Integrated Control: Towards Climate Synchronisation
The most effective CEA operations treat temperature, humidity, and CO₂ as an interdependent triad. Environmental control systems must not only monitor these variables independently but must also integrate them into a unified logic that reflects plant physiological needs. This requires real-time sensor data, predictive algorithms, and automated mechanical systems (fans, dampers, chillers, heaters, dehumidifiers, and CO₂ injectors) working in concert.
Energy efficiency and cost management are also major concerns. Environmental control can account for over 50% of operational energy use in some vertical farms. Consequently, the most advanced systems employ dynamic control strategies that adjust settings in response to real-time plant growth models, external weather data, and energy pricing forecasts. Machine learning approaches are beginning to supplement traditional PID (Proportional–Integral–Derivative) controls, offering promise for predictive adjustments and fault detection.

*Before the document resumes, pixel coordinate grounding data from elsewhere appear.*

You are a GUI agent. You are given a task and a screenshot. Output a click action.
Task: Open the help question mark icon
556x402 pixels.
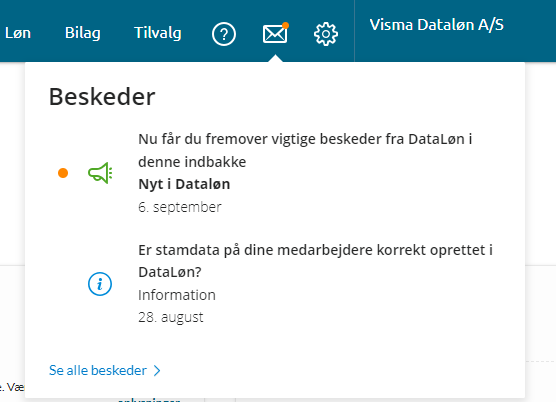[224, 34]
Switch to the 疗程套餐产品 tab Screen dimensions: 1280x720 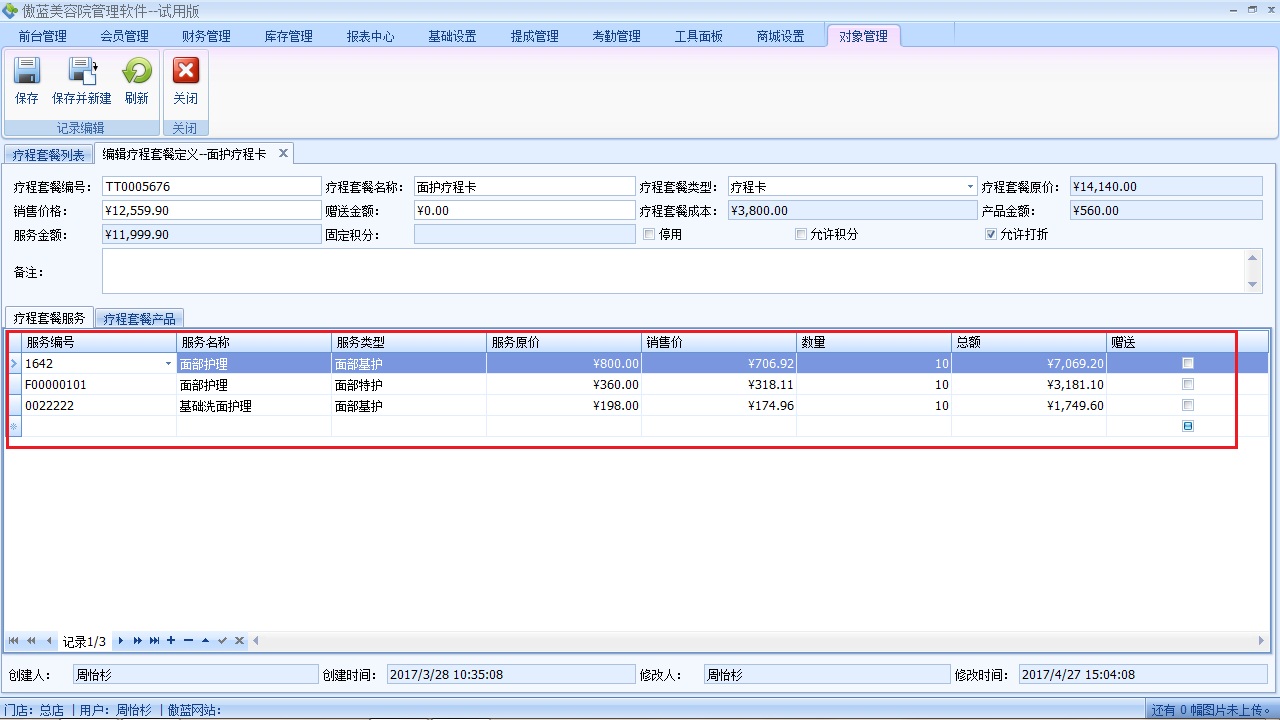[x=139, y=318]
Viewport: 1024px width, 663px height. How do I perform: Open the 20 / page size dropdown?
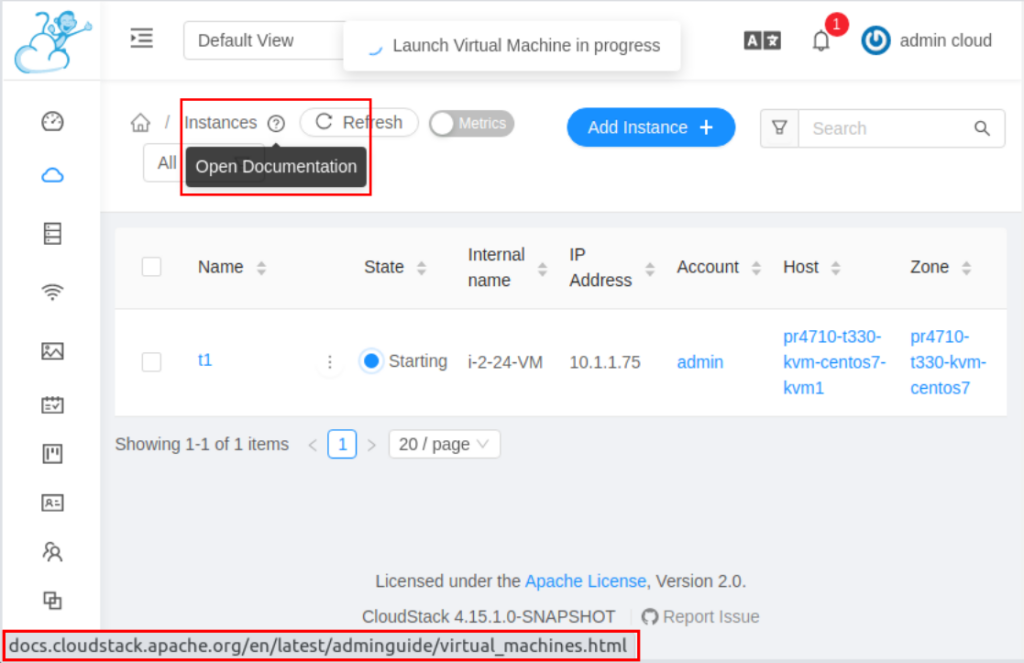pos(444,443)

The future of climate control in CEA may lie in increasingly autonomous, sensor-rich systems that use plant feedback as well as environmental data. Phenotyping tools such as infrared thermography, chlorophyll fluorescence imaging, and sap flow sensors are being explored to allow systems to respond to plant status in real time rather than rely solely on environmental proxies.
Conclusion: Climate as the Engine of Productivity
In controlled environment agriculture, managing temperature, humidity, and CO₂ is not a background task: it is central to the operation's success. CEA climate and environmental control systems create the physical conditions under which crops thrive or fail. Achieving the correct balance demands not only sophisticated equipment, but also a clear understanding of plant physiology and system dynamics.
As vertical farming matures, those operations that invest in integrated, responsive, and efficient climate management will be best placed to deliver consistent, high-quality produce year-round. This page offers the foundation for exploring the specific methods and technologies used to achieve that goal in practical, cost-effective ways.